#### Exercice A
Relevez, dans le texte sur la néphropathie à IgA, tous les facteurs de risque de détérioration progressive de la fonction rénale chez les patients jeunes.
#### Exercice B
Rédigez la suite du texte sur la néphropathie à IgA, en commençant juste après sa dernière phrase.
*** Extrait du document ***
Des associations de corticostéroïdes IV et de cyclophosphamide plus de la prednisone orale sont utilisées en cas de maladie grave telle qu'une néphropathie (rapidement progressive) proliférative ou à croissants. Les preuves pour le mycophénolate mofétil sont contradictoires; il ne doit pas être utilisé comme traitement de première ligne. Cependant, aucun de ces médicaments ne prévient la récidive chez le patient transplanté. Le traitement immunosuppresseur doit être évité en cas de maladie rénale fibrosante avancée, laquelle n'est pas réversible.

Autres traitements

Bien que d'autres interventions aient été essayées pour réduire la surproduction d'IgA et inhiber la prolifération mésangiale, les données en faveur de l'une d'entre elles sont limitées ou absentes, et aucune ne peut être recommandée pour un traitement de routine. Ces interventions comprennent l'élimination du gluten, des produits laitiers, des œufs et de la viande du régime alimentaire, l'amygdalectomie et l'utilisation d'immunoglobulines 1 g/kg IV 2 jours/mois pendant 3 mois suivie par des immunoglobulines 0,35 mL/kg en solution à 16,5% IM toutes les 2 semaines pendant 6 mois réduisent tous, en théorie, la production d'IgA. L'héparine, le dipyridamole et les statines sont quelques exemples d'inhibiteurs des cellules mésangiales in vitro.

Chez les patients qui évoluent vers une maladie rénale au stade terminal, la transplantation rénale est préférable à la dialyse en raison de l'amélioration de la survie sans maladie à long terme. La pathologie récidive chez environ 30% des receveurs de greffe (3).

Références pour le traitement

  1. 1. Wheeler DC, Toto RD,  Stefánsson BV, et al: A pre-specified analysis of the DAPA-CKD trial demonstrates the effects of dapagliflozin on major adverse kidney events in patients with IgA nephropathy. Kidney Int 100(1):215-224, 2021. doi: 10.1016/j.kint.2021.03.033

  2. 2. Lv J, Wong MG, Hladunewich MA, et al: Effect of oral methylprednisolone on decline in kidney function or kidney failure in patients with IgA nephropathy: The TESTING randomized clinical trial. JAMA 327(19):1888-1898, 2022. doi: 10.1001/jama.2022.5368

  3. 3. Jäger C, Stampf S, Molyneux K, et al: Recurrence of IgA nephropathy after kidney transplantation: Experience from the Swiss transplant cohort study. BMC Nephrol 23(1):178, 2022. doi: 10.1186/s12882-022-02802-x

Pronostic de la néphropathie à IgA

La néphropathie à IgA progresse habituellement lentement; une insuffisance rénale et une HTA se développent en 10 ans chez 15 à 20% des patients. La progression vers une insuffisance rénale terminale est observée chez 25% des patients après 20 ans. Le pronostic est habituellement bon lorsque la néphropathie à IgA est diagnostiquée chez l'enfant. Cependant, une hématurie persistante est associée à une HTA, à une protéinurie et à une insuffisance rénale. Les facteurs de risque les plus fréquents de détérioration progressive de la fonction rénale chez les patients jeunes sont les suivants:

  • Protéinurie > 1 g/jour

  • Créatinine sérique élevée

  • HTA non contrôlée

  • Hématurie microscopique persistante

  • Importantes lésions fibrosantes dans le glomérule ou l'interstitium

  • Croissants à la biopsie

Points clés

  • La néphropathie à IgA est la cause la plus fréquente de glomérulonéphrite dans le monde entier et est fréquente chez les jeunes adultes, les Blancs et les Asiatiques.
*** Données à examiner ***
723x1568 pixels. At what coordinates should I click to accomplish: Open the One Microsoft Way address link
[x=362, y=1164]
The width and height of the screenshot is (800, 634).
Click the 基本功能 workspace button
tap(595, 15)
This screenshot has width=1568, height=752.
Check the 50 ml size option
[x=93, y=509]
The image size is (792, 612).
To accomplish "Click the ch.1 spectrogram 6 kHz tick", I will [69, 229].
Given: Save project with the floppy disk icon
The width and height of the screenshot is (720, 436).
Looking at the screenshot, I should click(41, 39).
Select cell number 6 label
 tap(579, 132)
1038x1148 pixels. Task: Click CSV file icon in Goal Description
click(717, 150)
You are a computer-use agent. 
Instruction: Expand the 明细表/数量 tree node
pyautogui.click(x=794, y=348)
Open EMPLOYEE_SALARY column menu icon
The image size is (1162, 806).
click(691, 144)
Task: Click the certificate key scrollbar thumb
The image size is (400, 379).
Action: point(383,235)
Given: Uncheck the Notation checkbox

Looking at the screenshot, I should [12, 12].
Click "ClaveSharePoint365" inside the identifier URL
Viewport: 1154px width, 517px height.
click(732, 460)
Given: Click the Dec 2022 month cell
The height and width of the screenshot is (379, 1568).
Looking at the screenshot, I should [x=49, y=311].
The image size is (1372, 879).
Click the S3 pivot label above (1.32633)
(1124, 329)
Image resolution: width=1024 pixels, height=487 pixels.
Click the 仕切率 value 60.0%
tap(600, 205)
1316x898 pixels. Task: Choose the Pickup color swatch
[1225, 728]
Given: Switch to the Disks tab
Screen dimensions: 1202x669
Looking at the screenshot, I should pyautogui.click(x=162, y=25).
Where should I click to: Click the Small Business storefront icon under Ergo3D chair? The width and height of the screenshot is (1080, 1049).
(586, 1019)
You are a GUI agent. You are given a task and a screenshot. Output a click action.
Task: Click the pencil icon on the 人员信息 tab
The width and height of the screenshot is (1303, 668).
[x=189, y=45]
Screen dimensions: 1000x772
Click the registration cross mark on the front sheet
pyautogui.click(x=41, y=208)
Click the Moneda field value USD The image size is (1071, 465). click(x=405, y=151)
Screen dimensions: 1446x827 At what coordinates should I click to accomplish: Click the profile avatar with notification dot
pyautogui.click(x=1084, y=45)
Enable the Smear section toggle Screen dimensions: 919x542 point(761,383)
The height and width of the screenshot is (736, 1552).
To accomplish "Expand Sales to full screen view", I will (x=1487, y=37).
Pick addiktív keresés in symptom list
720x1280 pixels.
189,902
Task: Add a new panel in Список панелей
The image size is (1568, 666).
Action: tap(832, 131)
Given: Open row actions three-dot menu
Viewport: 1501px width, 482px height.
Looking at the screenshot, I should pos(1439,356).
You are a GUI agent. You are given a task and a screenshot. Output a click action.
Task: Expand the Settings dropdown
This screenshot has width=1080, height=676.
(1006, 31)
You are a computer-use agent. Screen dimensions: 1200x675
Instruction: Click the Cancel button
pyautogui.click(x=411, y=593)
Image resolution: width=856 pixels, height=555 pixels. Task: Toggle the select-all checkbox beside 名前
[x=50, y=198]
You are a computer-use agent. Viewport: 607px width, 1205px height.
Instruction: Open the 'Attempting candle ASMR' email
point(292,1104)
***
#### Réponse A
- Protéinurie > 1 g/jour
- Créatinine sérique élevée
- HTA non contrôlée
- Hématurie microscopique persistante
- Importantes lésions fibrosantes dans le glomérule ou l'interstitium
- Croissants à la biopsie

#### Réponse B
  • Évoquer le diagnostic chez les patients présentant des signes inexpliqués de glomérulonéphrite, en particulier quand elle se produit dans les 2 jours d'une maladie fébrile des muqueuses ou associée à une douleur de l'hypochondre.

  • Traiter les patients qui ont une créatinine > 1,2 mg/dL (106,08 micromoles/L) ou une protéinurie > 300 mg/jour par des inhibiteurs de l'ECA ou des antagonistes des récepteurs de l'angiotensine II, et par la suite les inhibiteurs de SGLT2 si la protéinurie persiste.

  • Réserver les corticoïdes aux patients qui présentent une aggravation de la fonction rénale ou une protéinurie (> 1 g/jour), malgré un traitement par inhibiteur de l'ECA ou un antagoniste des récepteurs de l'angiotensine II plus un inhibiteur de SGLT2.

  • Traiter les patients présentant des lésions prolifératives ou une glomérulonéphrite d'évolution rapide par des corticostéroïdes et du cyclophosphamide.